Given a list of 250 words of 4 letters each, what is the fastest way, in Python, to find a subsample of 100 words (drawn without replacement) so that the distribution of letters across the whole sample is most even?

List of words: http://pastebin.com/2kpiNAcC

Note there are only 18 different characters, and some occur much more frequently than others.

(Currently, "even letter distribution" is operationalized as the smallest difference between max and min letter counts and the smallest standard deviation of letter counts, although I'm open to suggestions.)

I've tried brute forcing it by drawing random samples, and after various refinements have arrived at the code below. But 1. I assume my brute forcing isn't optimal and 2. there probably is a smarter way, but I can't think of any smart approach.

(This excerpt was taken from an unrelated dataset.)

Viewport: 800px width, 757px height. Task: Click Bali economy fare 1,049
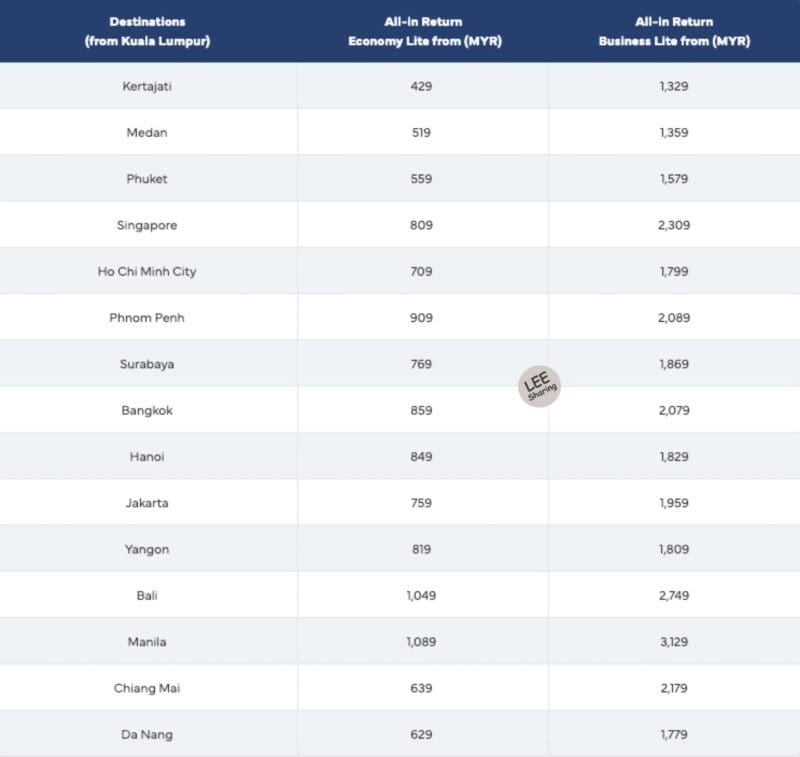click(421, 595)
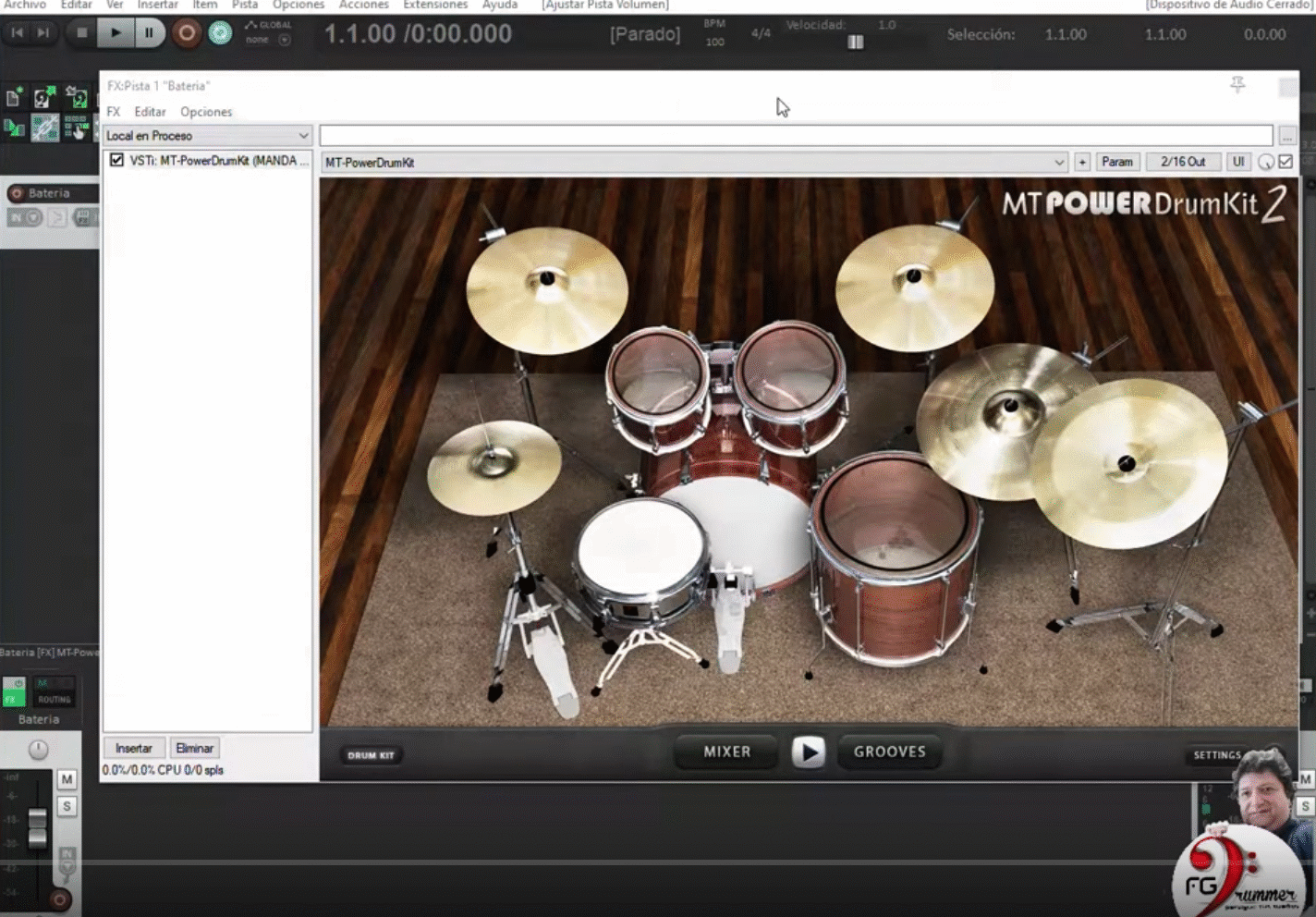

I am interested in finding a better subsample, so either making the brute-forcing more efficient, or using a smarter algorithm could help. Not sure if this is better suited for Code Review (optimizing the brute forcing) or a site more suited for discussing a smarter algorithm.

import random

import numpy as np
import pandas as pd

# currently unused, as iterating over all combinations seems impossible
from itertools import combinations

from collections import Counter
from joblib import Parallel, delayed

#this just reads the file so "words" is a list of strings 
#corresponding to the 250 words
fname = "file.txt"
df = pd.DataFrame.from_csv(fname, sep="\t")
words = list(df.index)

# define function to randomly sample words and rate them
def sampl(r):
    s, mm = 1000000, 1000000  # arbitrary constants
    for w in range(r):
        w = random.sample(words, 100)
        counts = [v for k, v in Counter("".join(w)).items()]
        s_new = np.std(counts)
        mm_new = np.max(counts) - np.min(counts)
        # compare current subsample to benchmark within this run
        if s_new < s: 
            w_candidate_1 = w
            s = s_new
        if mm_new < mm: 
            w_candidate_2 = w
            mm = mm_new
        if s_new <= s and mm_new <= mm: 
            w_candidate_3 = w
    return (w_candidate_1, w_candidate_2, w_candidate_3)

# run the function a bunch (evaluating the results is fairly easy)
runs = 100
n_per_run = 999999
outs = Parallel(n_jobs=-10)(delayed(sampl)(r) 
                for r in [n_per_run] * runs)

# to find the best candidate within the output of the parallel job ...
s, mm = 1000000, 1000000
for w in outs[0]:
    counts = [v for k, v in Counter("".join(w)).items()]
    s_new = np.std(counts)
    mm_new = np.max(counts) - np.min(counts)
    if s_new < s: 
        w_candidate_1 = w
        s = s_new
    if mm_new < mm: 
        w_candidate_2 = w
        mm = mm_new
    if s_new <= s and mm_new <= mm: 
        w_candidate_3 = w

for ws in [w_candidate_1, w_candidate_2, w_candidate_3]:
    print([v for k, v in Counter("".join(ws)).items()])

Note: we have 10+ cores and 200+ GB RAM available to burn on this, so embarrassingly parallel approaches are useful.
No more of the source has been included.